There have been few American poets who reached the level of fame and celebrity of Carl Sandburg. Of course, Sandburg was much more than just a poet. He wrote novels and children’s stories, recorded folk music and published an exhaustive six-volume biography of Abraham Lincoln. Later in life, he appeared regularly on television and became the first white man to ever receive the NAACP’s Silver Plaque Award for his work for the Civil Rights Movement.
But before Sandburg was a household name, he was a man of many trades from Illinois, a veteran of the Spanish-American war and a college drop-out who found himself drawn to Milwaukee by an idealist’s optimism in the city’s burgeoning Socialist movement. Arriving in the city in 1907 as age 31, he got a job as a reporter with the Milwaukee Journal and spent his free moments organizing for the Socialists. In 1908, he married Lillian Steichen, a dark-haired young woman from Menomonee Falls that he had met at a Socialist gathering. The first of the couple’s three daughters was born two years later.
In 1910, when Emil Seidel was elected Milwaukee’s first Socialist mayor, Sandburg left the Journal to take a job as Seidel’s secretary.

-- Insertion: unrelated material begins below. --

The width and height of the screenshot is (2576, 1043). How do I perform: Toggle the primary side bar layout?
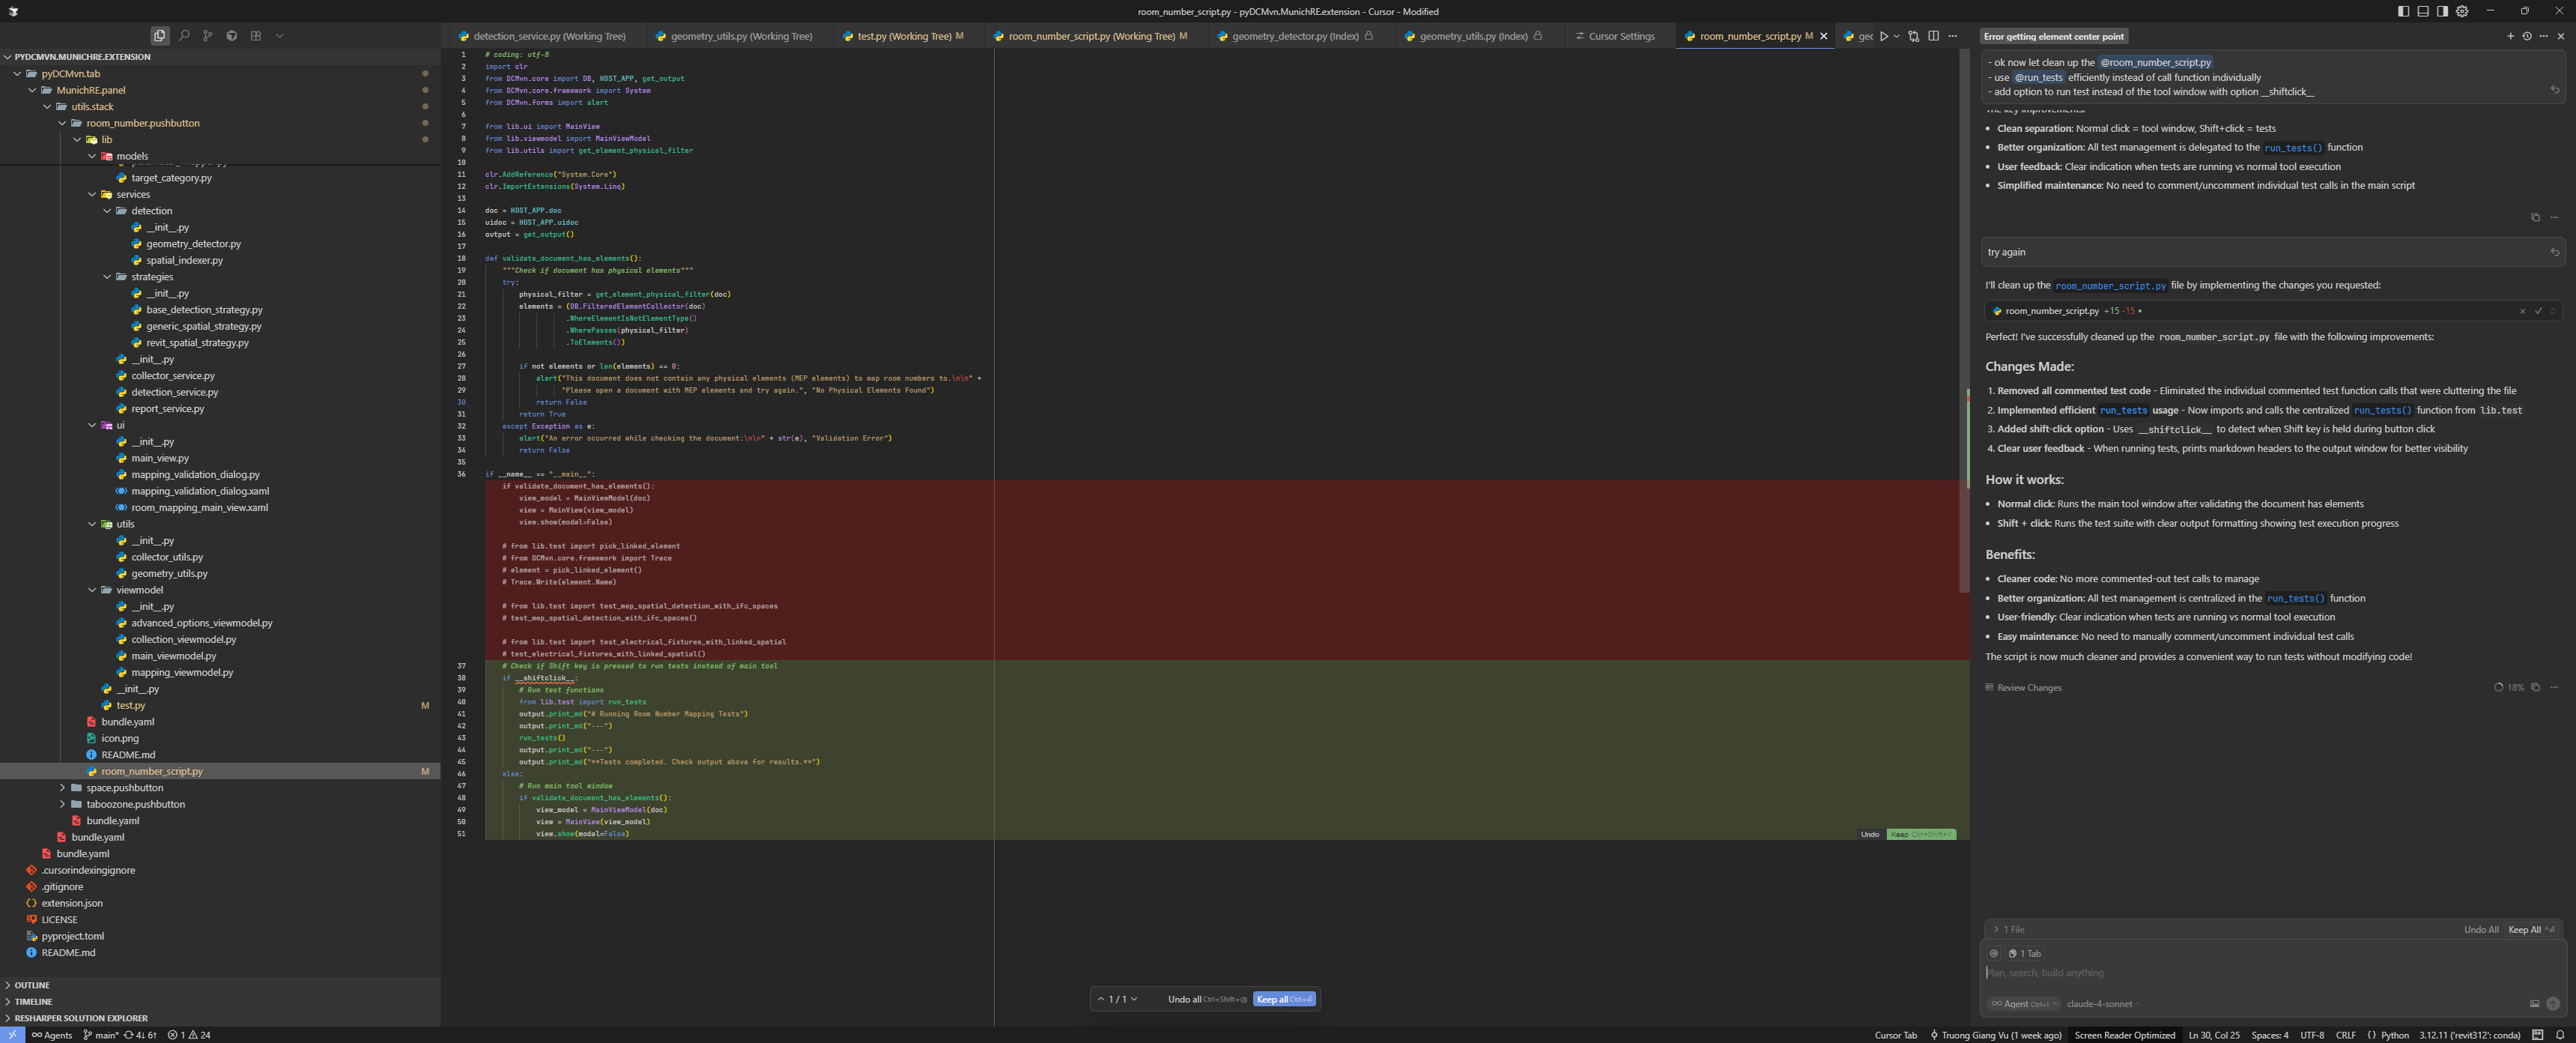click(x=2403, y=11)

He had high ambitions for the post, but later recalled the somewhat less-than-glamorous realities of his job. His very first official act in the new administration was to handle a citizen’s complaint about a dead dog in an alleyway. Sandburg spent only one year working for Seidel, but formed a tight friendship with the mayor, even sharing with him some of his yet-unpublished poetry.

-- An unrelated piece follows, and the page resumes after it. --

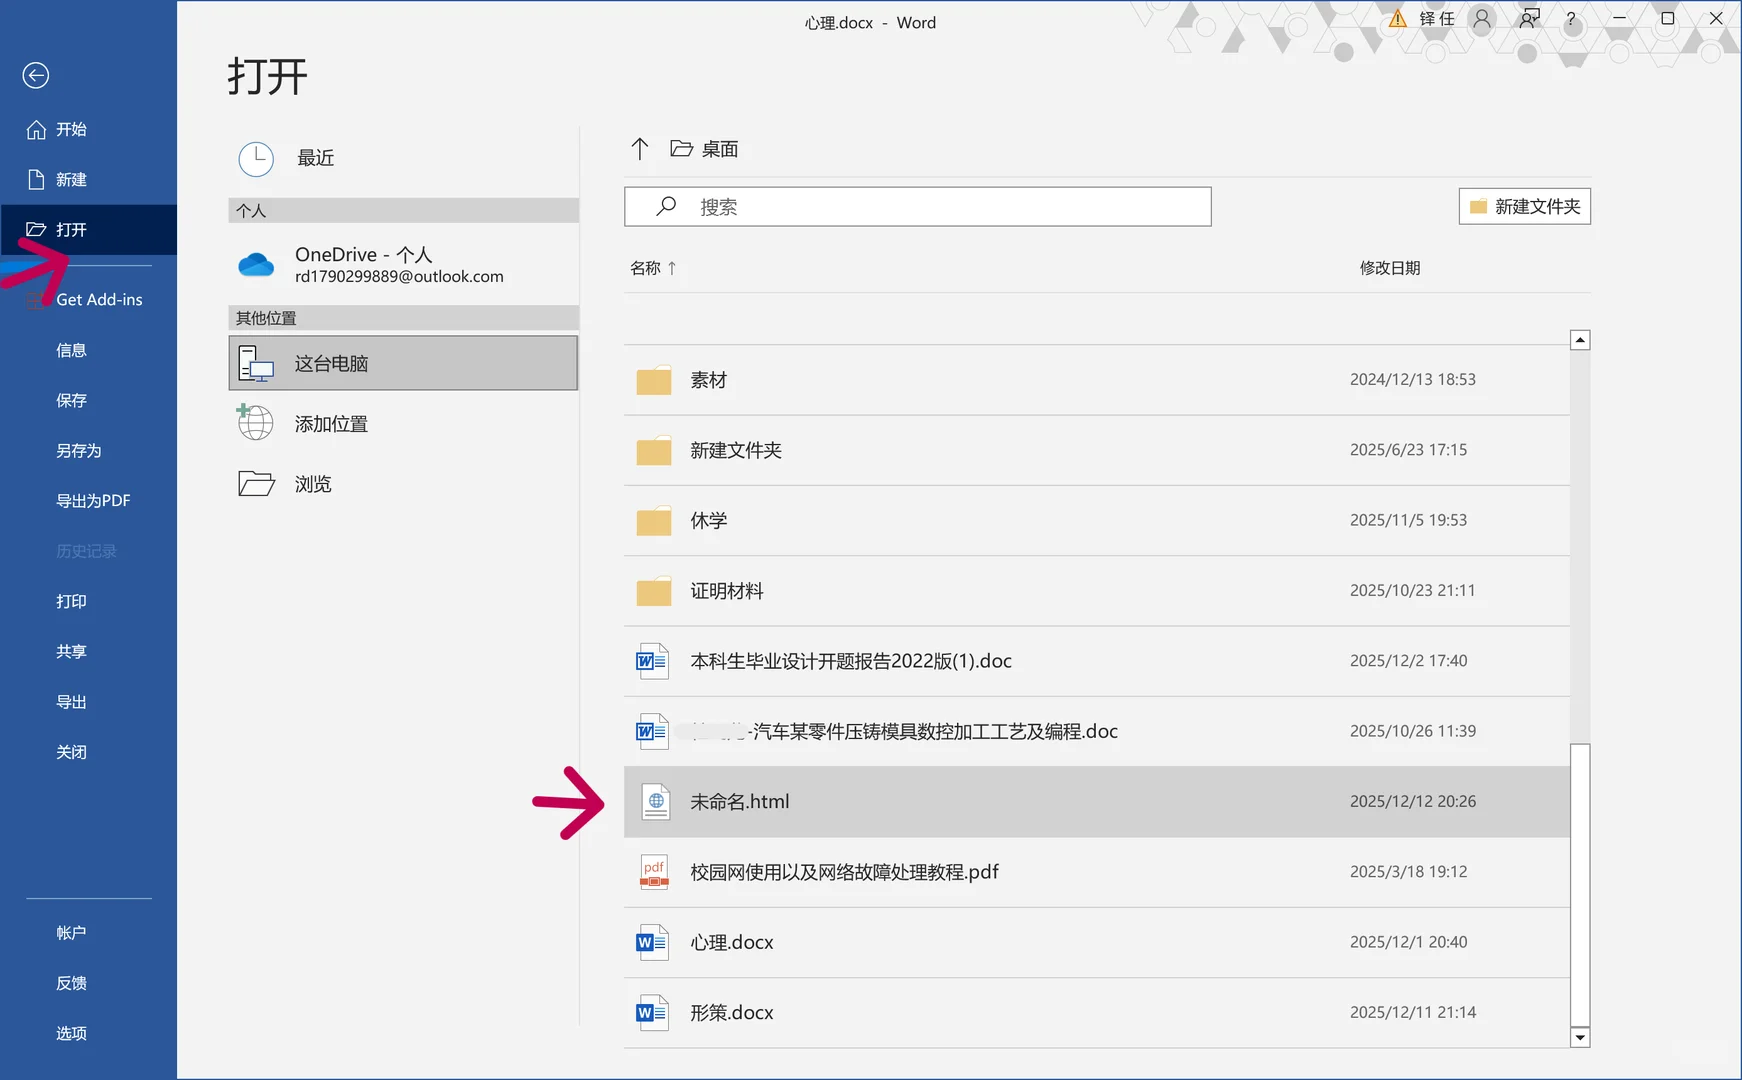1742x1080 pixels.
Task: Open the Get Add-ins page
Action: pyautogui.click(x=99, y=299)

After leaving the mayor’s office, Sandburg went back to work as a reporter, working the City Hall beat for the Milwaukee Sentinel and later writing for the Milwaukee Leader, the city’s socialist newspaper. The Sandburgs left the city in 1911, eventually settling in Chicago where Carl worked as an editor for the Chicago Daily-News. In 1919, he won his first of three Pulitzer Prizes and in 1926, he published the first volumes of his Lincoln biography.
Although Sandburg grew to consider Chicago to be his most beloved American city, he always spoke glowingly of Milwaukee and returned to the city many times after his rise to fame. “This town was good to me. I’m sentimental about this town,” he later said. “There’s a conscience operating in the politics of Wisconsin and Milwaukee that’s a little more interesting than any state in the Union.”
Sandburg died in 1967. Four years later, when the first residence halls at the University of Wisconsin-Milwaukee campus opened, the complex was named in his honor.